Extrait choisi

╭──

Fin juin, nous avons été félicités par Monsieur le Procureur pour notre organisation ! Sur Hazebrouck, un binôme d’avocats est de permanence à la semaine. Sur Dunkerque, c’est une équipe de quatre personnes de permanence par semaine, dont un titulaire qui fait office de coordinateur et trois suppléants. C’est le titulaire qui coordonne les avocats pour répondre aux demandes des services d’enquête. Les sept équipes de quatre avocats ne sont que des volontaires, souvent de jeunes confrères.
Constatez-vous une baisse du nombre de gardes à vue ?
Pas dans notre ressort. Par contre, le procureur étant très attaché au respect du droit des victimes, il fait en sorte que ces dernières soient au maximum assistées par un avocat, ce qui était peu courant avant la réforme. D’une manière générale, il est vrai que ce texte n’est pas satisfaisant mais il nous permet de mettre un premier pied dans les commissariats : c’est déjà une avancée ! Et à terme, cela poussera peut-être certains confrères à se spécialiser dans cette procédure de la garde à vue afin d’être plus efficaces.

╰──

Consignes
A – Combien de personnes compte l'équipe de permanence hebdomadaire à Dunkerque, d'après l'extrait sur la garde à vue ?
B – Écrivez la suite de l'extrait sur la garde à vue à partir de sa dernière phrase.
Les entrées n'ont aucun rapport avec l'extrait.

Entrées
╭──

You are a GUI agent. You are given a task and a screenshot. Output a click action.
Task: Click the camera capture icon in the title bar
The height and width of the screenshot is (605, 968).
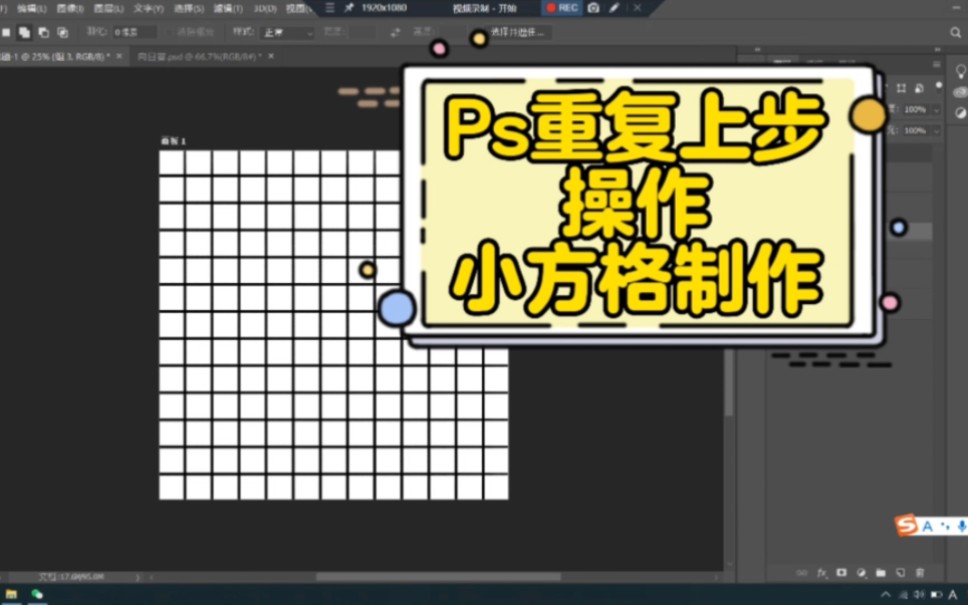point(594,8)
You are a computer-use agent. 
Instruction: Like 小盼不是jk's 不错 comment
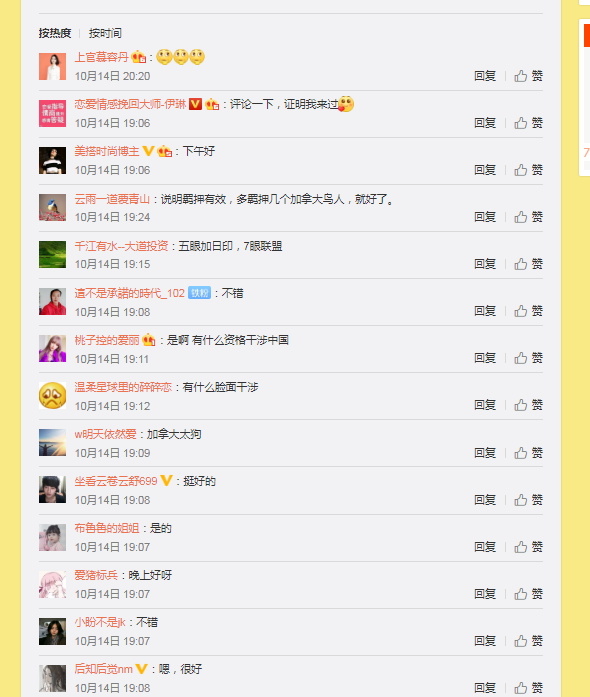point(528,641)
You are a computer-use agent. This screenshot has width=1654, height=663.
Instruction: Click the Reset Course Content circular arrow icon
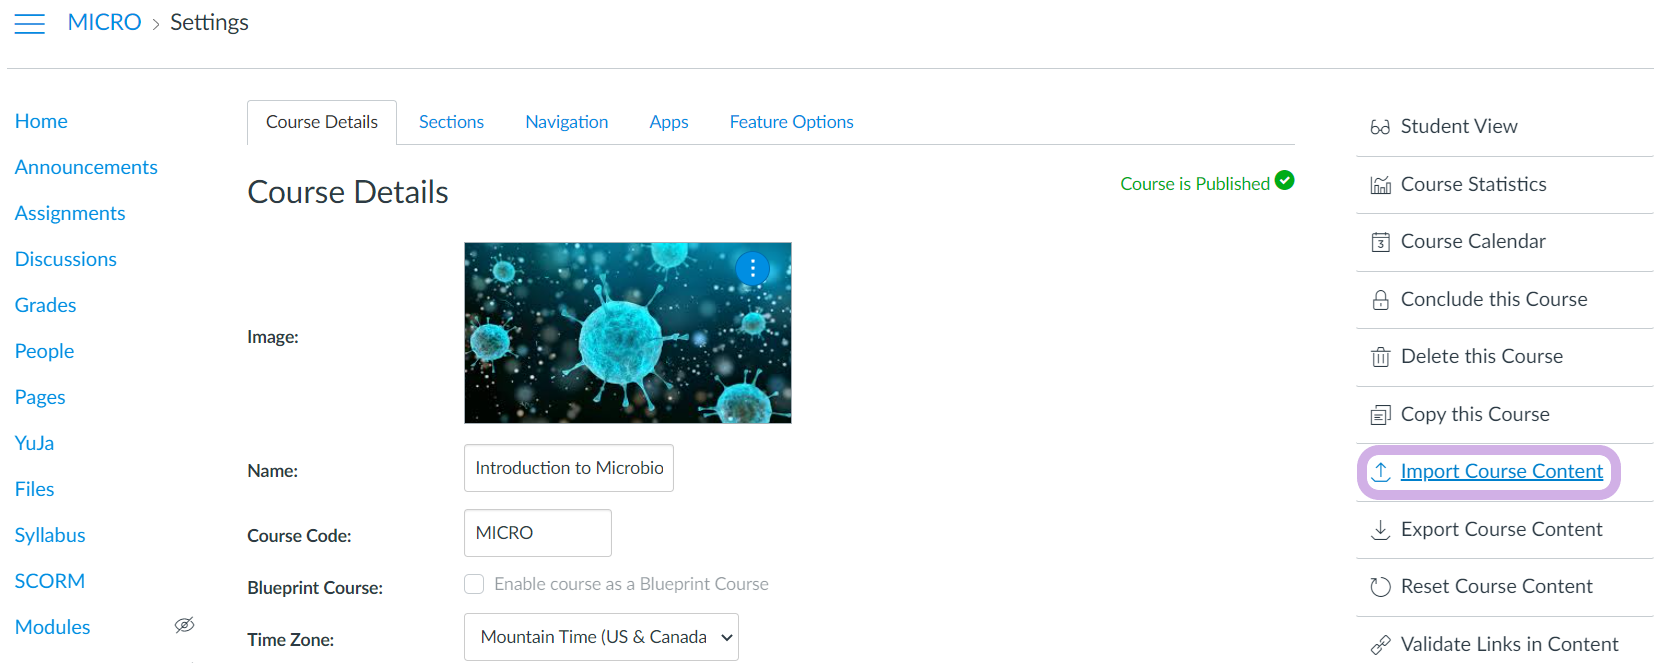pos(1380,587)
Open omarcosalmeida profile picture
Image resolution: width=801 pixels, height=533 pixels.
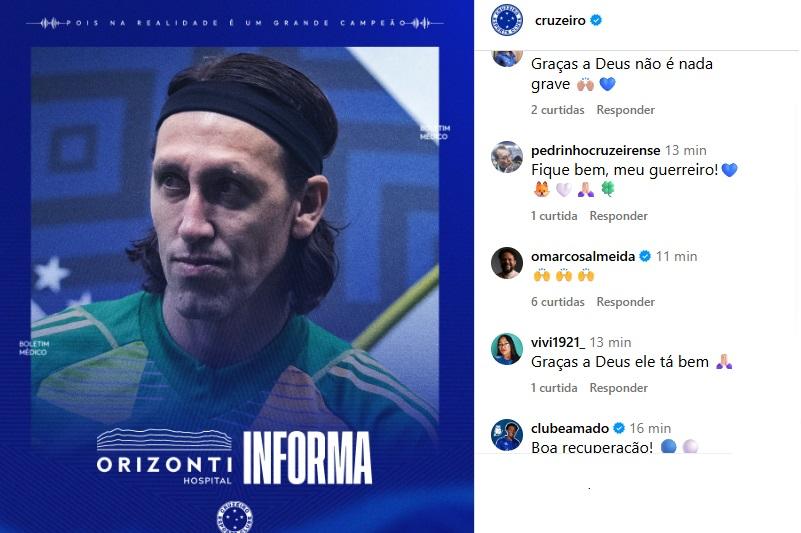(507, 263)
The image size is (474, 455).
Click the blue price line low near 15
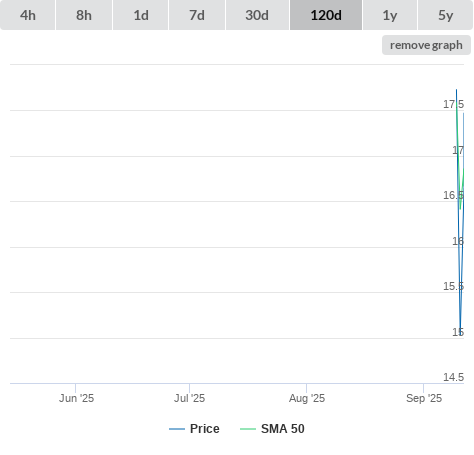pos(460,328)
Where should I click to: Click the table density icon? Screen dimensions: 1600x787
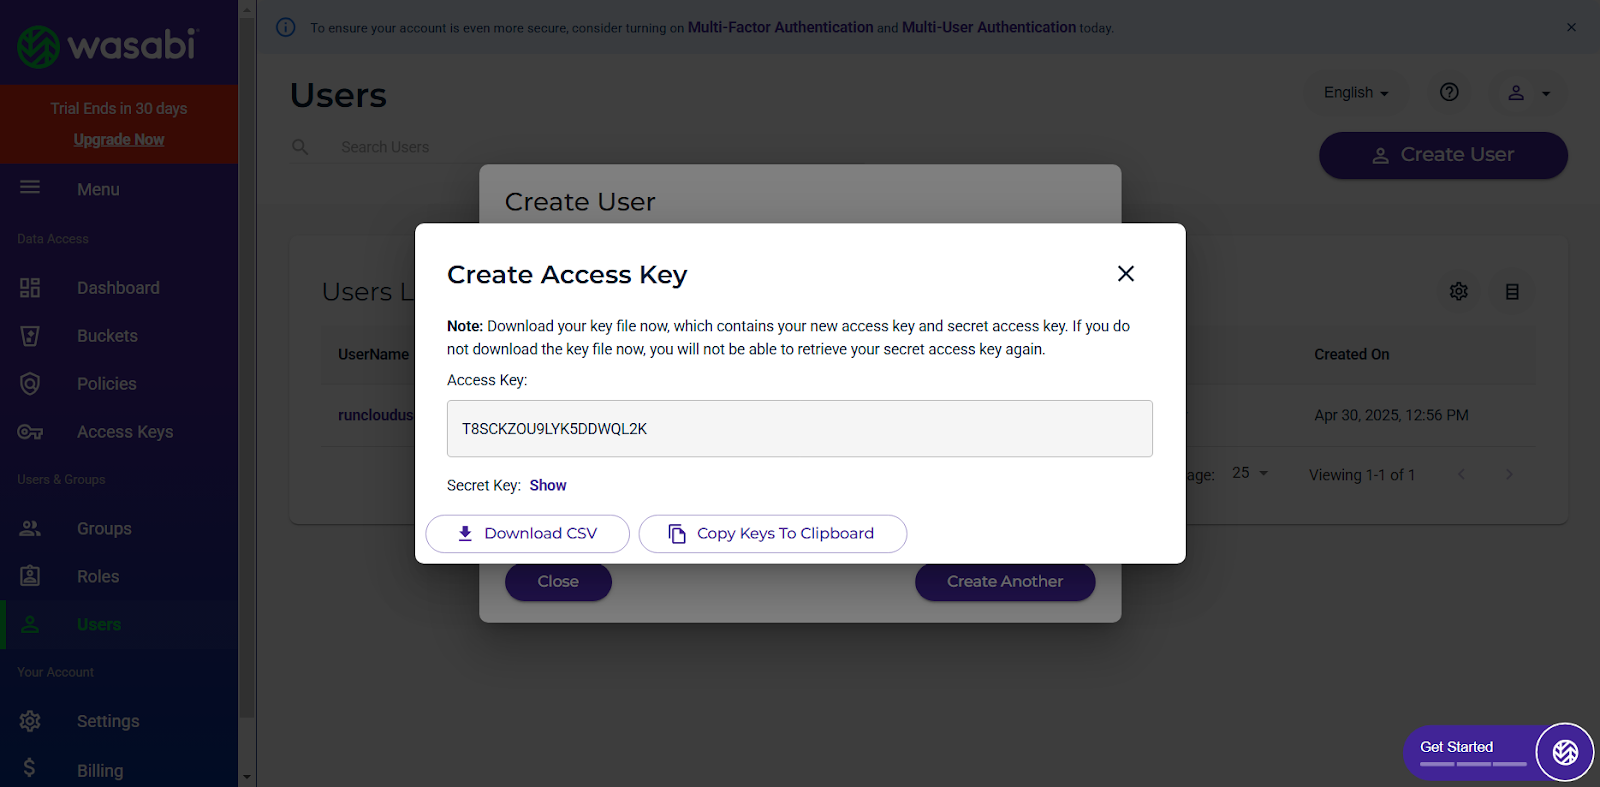(x=1512, y=291)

╰──

Réponses fournies
A – Quatre personnes : un titulaire qui coordonne et trois suppléants.

B –
Cette année est marquée également par une réforme de la loi sur l’internement psychiatrique dont le décret est passé cet été. Avez-vous beaucoup de contentieux dans ce domaine ?
Sur notre ressort, nous avons l’EPSM (établissement public de santé mentale) des Flandres à Bailleul et deux annexes sur Capelle et Dunkerque. Nous avons beaucoup travaillé avec les magistrats à ce sujet, afin notamment d’organiser les audiences : il y aura une audience par semaine, pour six ou sept dossiers. Ce nouveau texte, s’il permet enfin le contrôle par un juge des hospitalisations d’office à l’appui de trois avis de médecins, va par contre compliquer le rôle de l’avocat qui n’a pas forcément les compétences médicales. Et quid de l’indemnisation de l’avocat dans le cas d’un client hospitalisé mais qui n’est pas sous curatelle ? Mais cette réforme de la loi sur l’internement psychiatrique est peut-être l’occasion pour la profession d’investir davantage ce champ de compétences où nous étions peu présents avant. Le barreau de Dunkerque n’a pas fusionné sa Carpa avec la nouvelle Carpa des Hauts de France.
Pourquoi n’avez-vous pas voulu rejoindre le mouvement ?
Nous avons suivi les discussions mais, dès le départ, nous ne souhaitions pas soutenir ce projet. Notre Carpa (Caisse des règlements pécuniaires des avocats) est bien gérée et nos confrères ne payent pas de cotisation. Nous souhaitons rester indépendants, un peu comme ce fameux village gaulois !
A la fin de l’année, vous passerez la main à votre dauphin, Daniel Thienpoent. Que vous apporte ce mandat de bâtonnier dans l’exercice de votre profession ?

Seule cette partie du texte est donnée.